M. Bazin, Mme Bazin-Malgras, M. Berger, Mme Blin, Mme Sylvie Bonnet, Mme Bonnivard, M. Bony, M. Boucard, M. Bourgeaux, M. Breton, M. Brigand, M. Fabrice Brun, M. Ceccoli, M. Cordier, Mme Corneloup, Mme Dalloz, M. Descoeur, M. Di Filippo, M. Dive, Mme Duby-Muller, M. Forissier, M. Gosselin, Mme Gruet, M. Herbillon, M. Jeanbrun, M. Juvin, M. Le Fur, M. Lepers, M. Liégeon, M. Marleix, Mme Alexandra Martin, Mme Frédérique Meunier, M. Nury, M. Pauget, Mme Petex, M. Ray, M. Rolland, Mme Tabarot, M. Taite, M. Vermorel-Marques, M. Jean-Pierre Vigier et M. Wauquiez
Entre le 1er janvier 2025, où les logements classés G ne pourront plus être loués, et la date d'entrée en vigueur de la présente loi, plusieurs mois pourraient s'écouler. Une forte insécurité juridique en découlerait. En effet, au 1er janvier 2025, un propriétaire d'un logement classé G mais "situé dans un immeuble relevant du statut de la copropriété et l’assemblée générale des copropriétaires a voté des travaux de nature à permettre le respect du niveau de performance exigible" pourra-t-il conclure un bail alors même que cette loi ne sera pas entrée en vigueur ? Autrement dit, acceptera-t-il de signer un bail pour un logement dont la location est théoriquement interdite pour quelques mois ? Quels en seront les risques pour lui ? En l'absence de solution juridique, cette incertitude poussera de nombreux propriétaires de logements classés G, et pourtant éligibles au bénéficie des dispositions de la présente loi, à retirer leurs biens du marché locatif. Il convient donc de trouver une solution.

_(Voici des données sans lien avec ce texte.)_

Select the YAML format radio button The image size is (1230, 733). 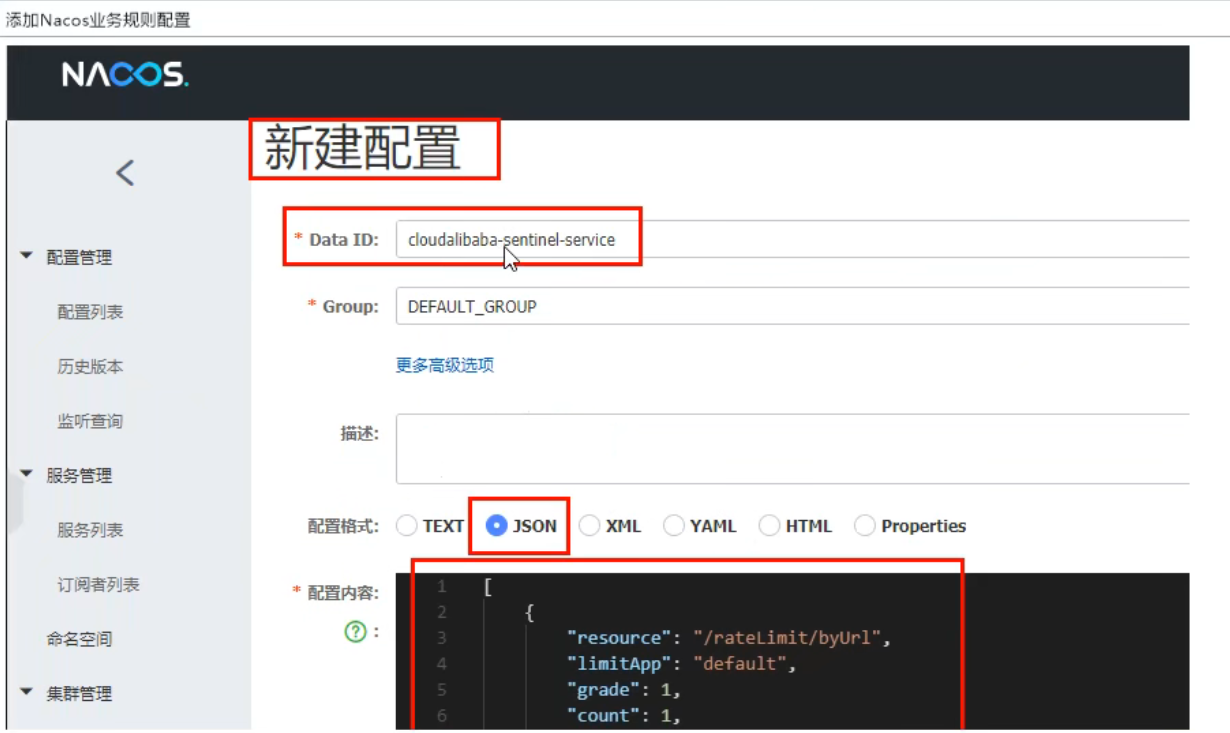tap(674, 526)
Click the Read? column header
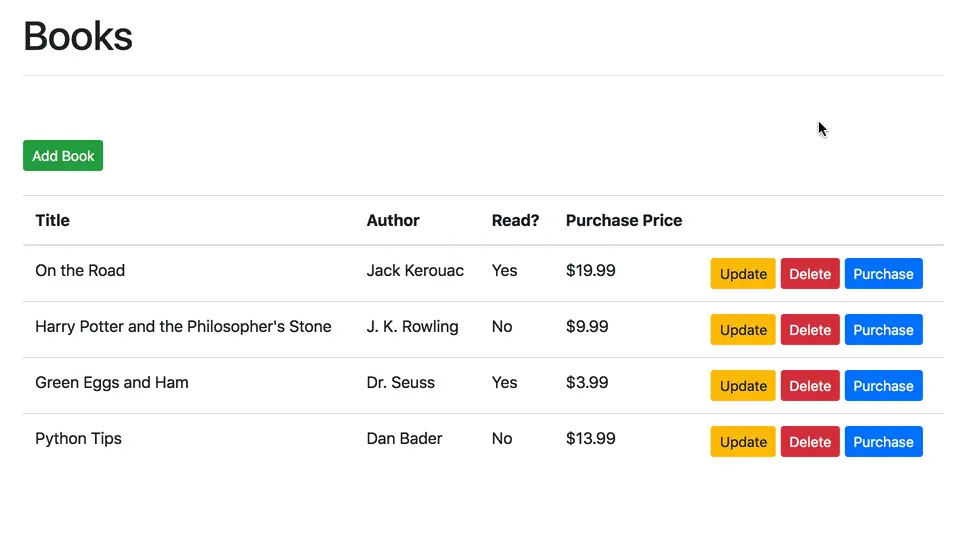Image resolution: width=966 pixels, height=534 pixels. pos(515,220)
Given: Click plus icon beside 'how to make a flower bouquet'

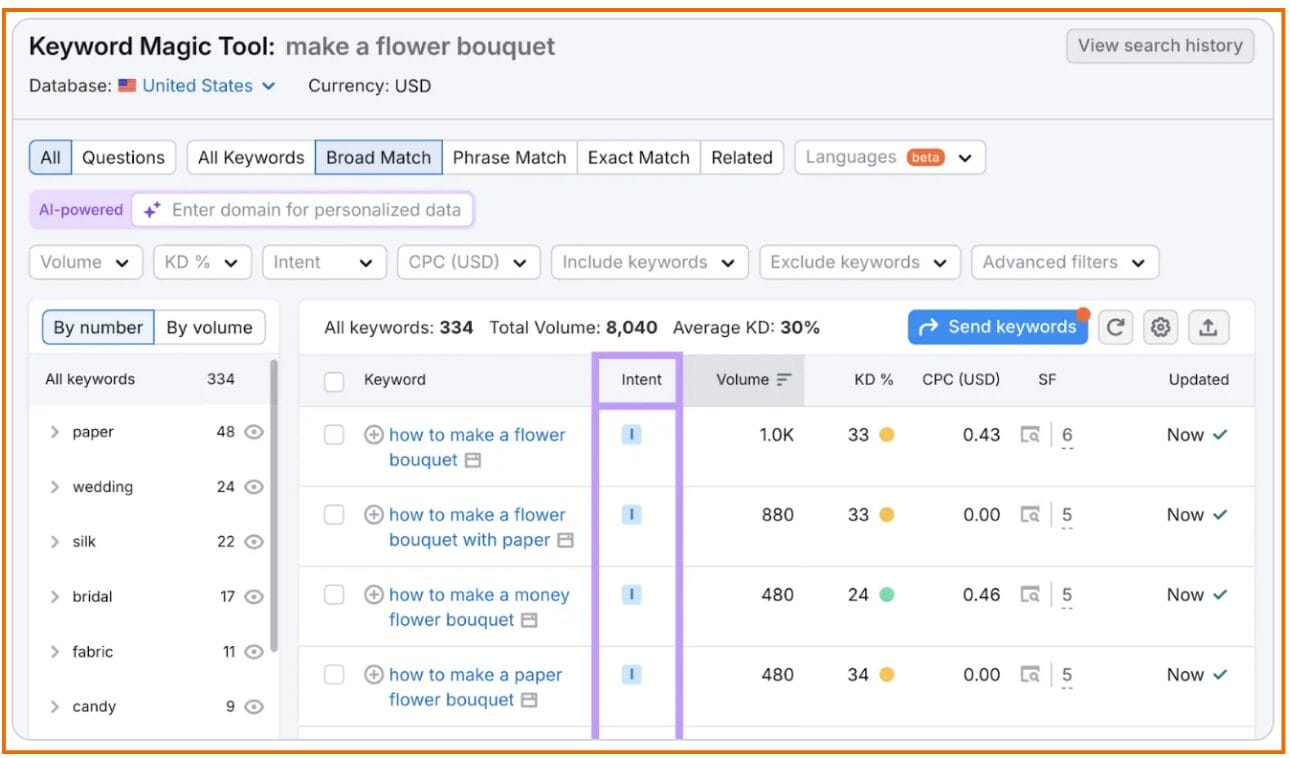Looking at the screenshot, I should (x=374, y=435).
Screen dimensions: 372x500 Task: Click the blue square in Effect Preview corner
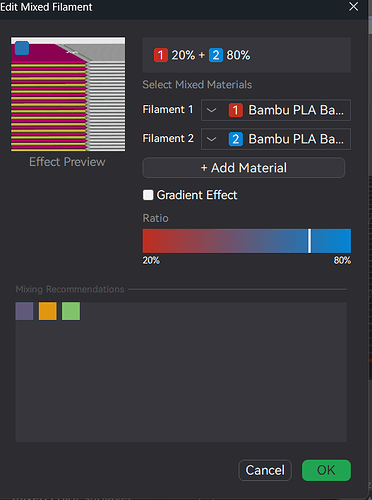coord(22,48)
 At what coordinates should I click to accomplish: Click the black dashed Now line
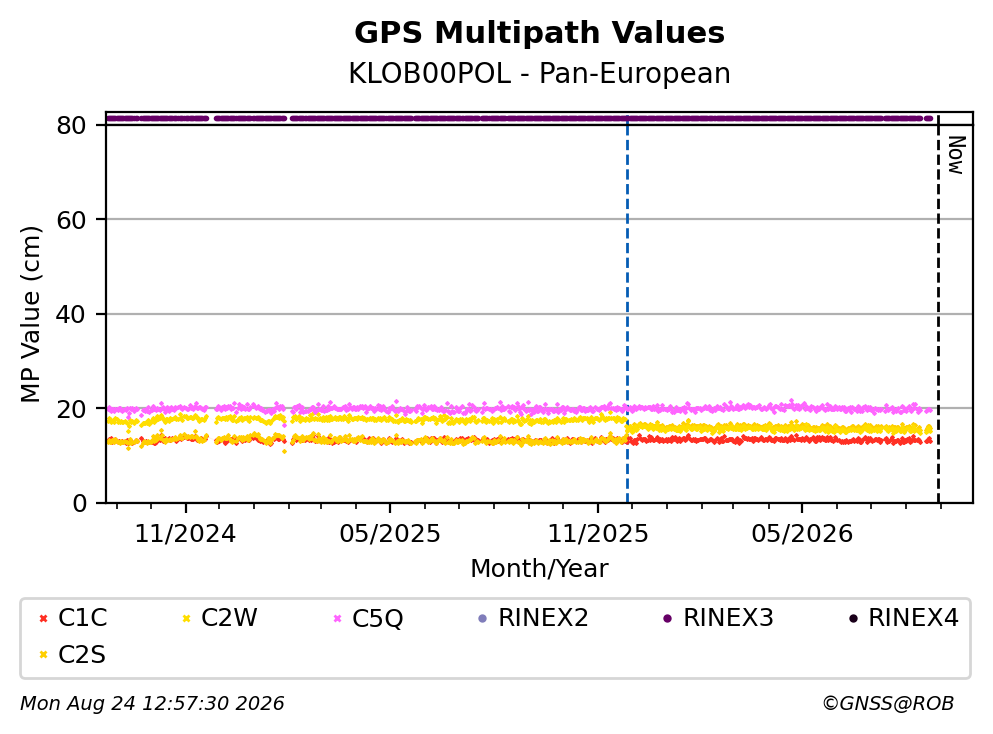pos(938,310)
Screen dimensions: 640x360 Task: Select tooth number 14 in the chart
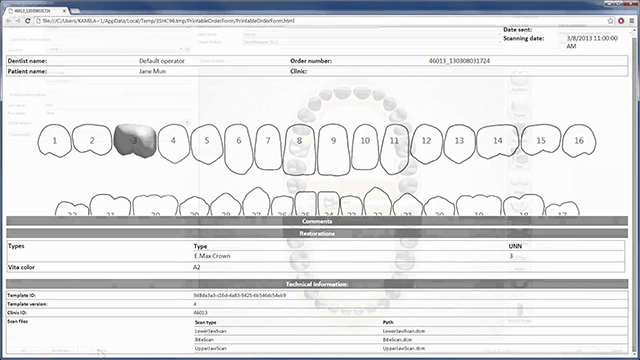(498, 141)
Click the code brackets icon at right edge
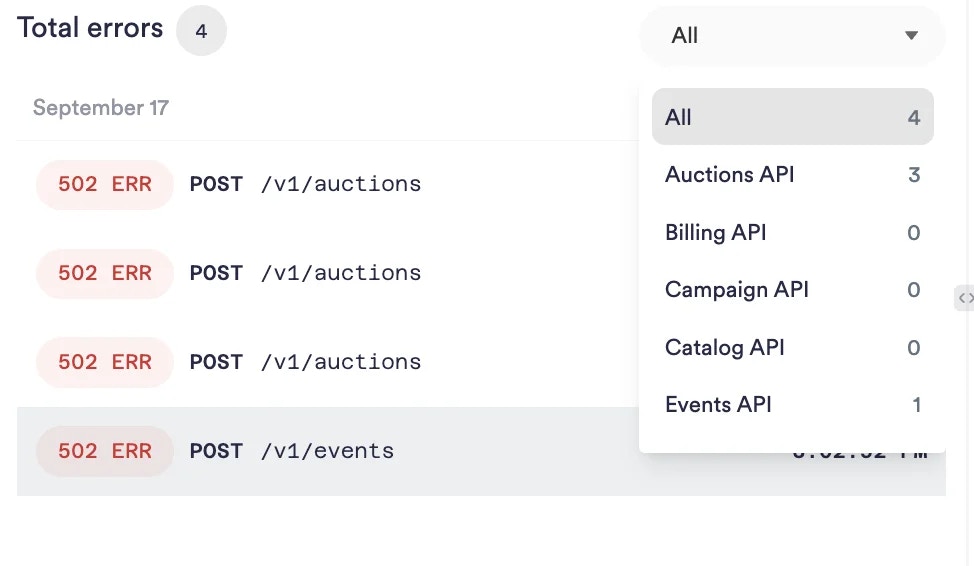 coord(964,297)
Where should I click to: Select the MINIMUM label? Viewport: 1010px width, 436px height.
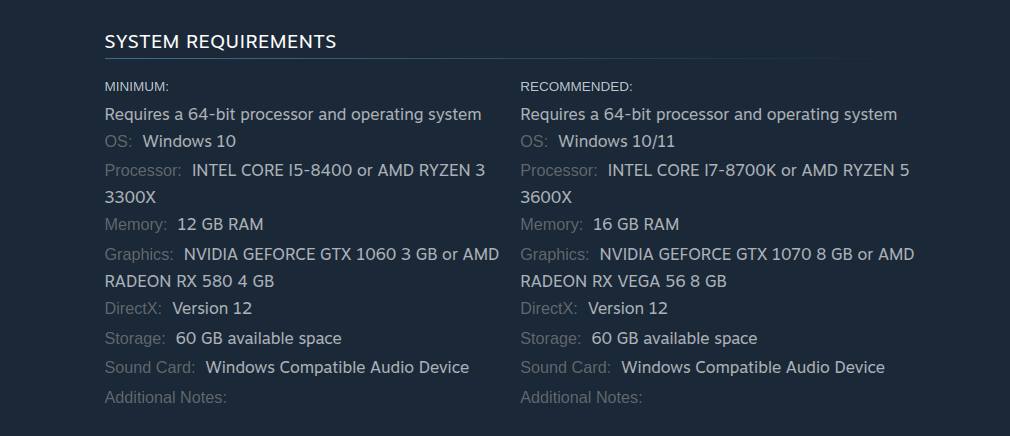(137, 86)
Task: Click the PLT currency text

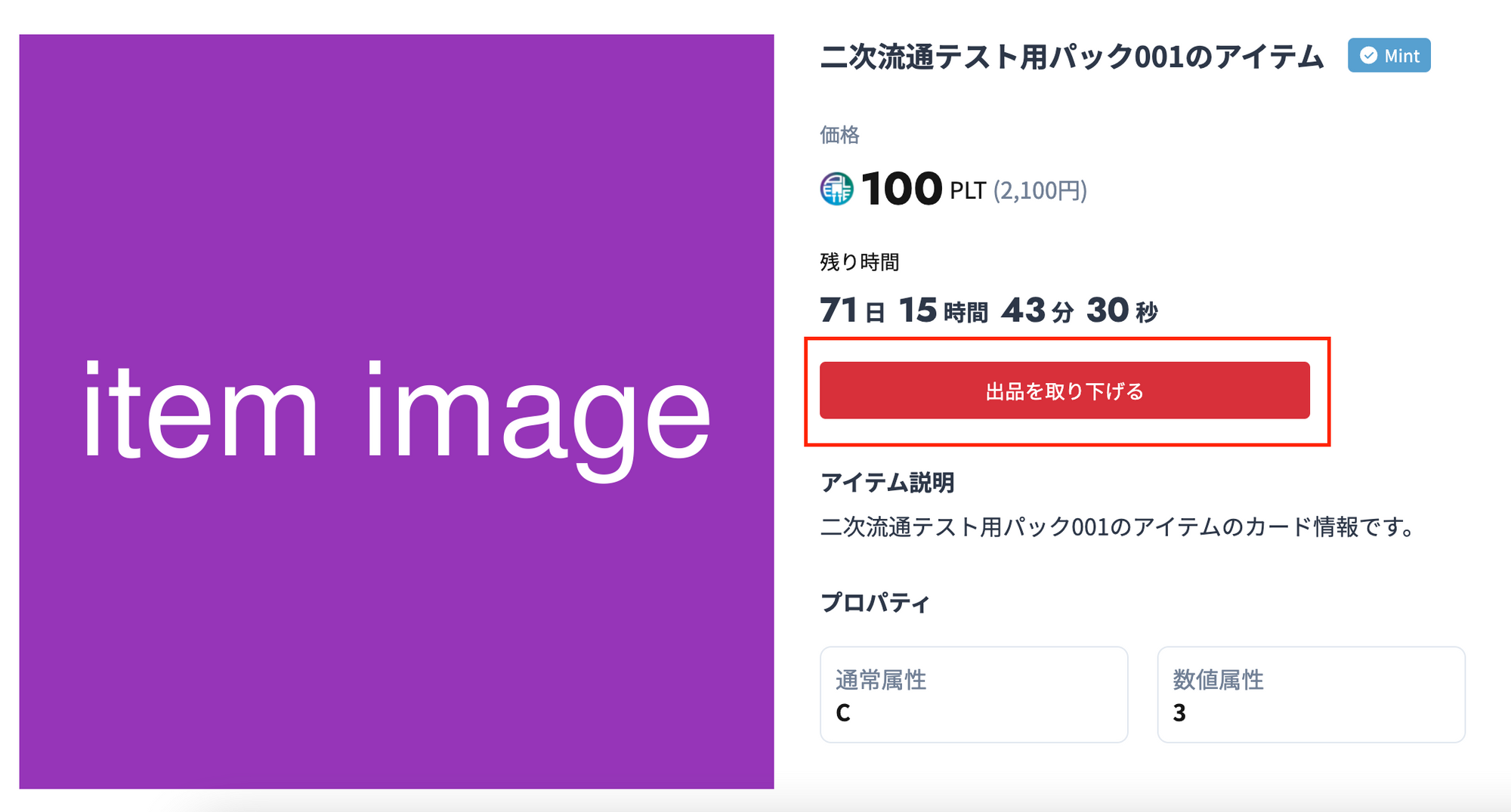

M. Bazin, Mme Bazin-Malgras, M. Berger, Mme Blin, Mme Sylvie Bonnet, Mme Bonnivard, M. Bony, M. Boucard, M. Bourgeaux, M. Breton, M. Brigand, M. Fabrice Brun, M. Ceccoli, M. Cordier, Mme Corneloup, Mme Dalloz, M. Descoeur, M. Di Filippo, M. Dive, Mme Duby-Muller, M. Forissier, M. Gosselin, Mme Gruet, M. Herbillon, M. Jeanbrun, M. Juvin, M. Le Fur, M. Lepers, M. Liégeon, M. Marleix, Mme Alexandra Martin, Mme Frédérique Meunier, M. Nury, M. Pauget, Mme Petex, M. Ray, M. Rolland, Mme Tabarot, M. Taite, M. Vermorel-Marques, M. Jean-Pierre Vigier et M. Wauquiez
Aux termes de l'article 20-1 de la loi n° 89-462 du 6 juillet 1989 tendant à améliorer les rapports locatifs et portant modification de la loi n° 86-1290 du 23 décembre 1986, lorsqu'un logement loué ne respecte pas les dispositions des premier et deuxième alinéas de l'article 6 (décence du logement, notamment énergétique), le juge saisi par l'une ou l'autre des parties peut d’ores et déjà : Déterminer la nature des travaux à réaliser ; Déterminer le délai de leur exécution ; Réduire le montant du loyer ou suspendre, avec ou sans consignation, son paiement et la durée du bail jusqu'à l'exécution de ces travaux. Il ne semble donc pas nécessaire d'introduire une nouvelle possibilité de réduire le loyer.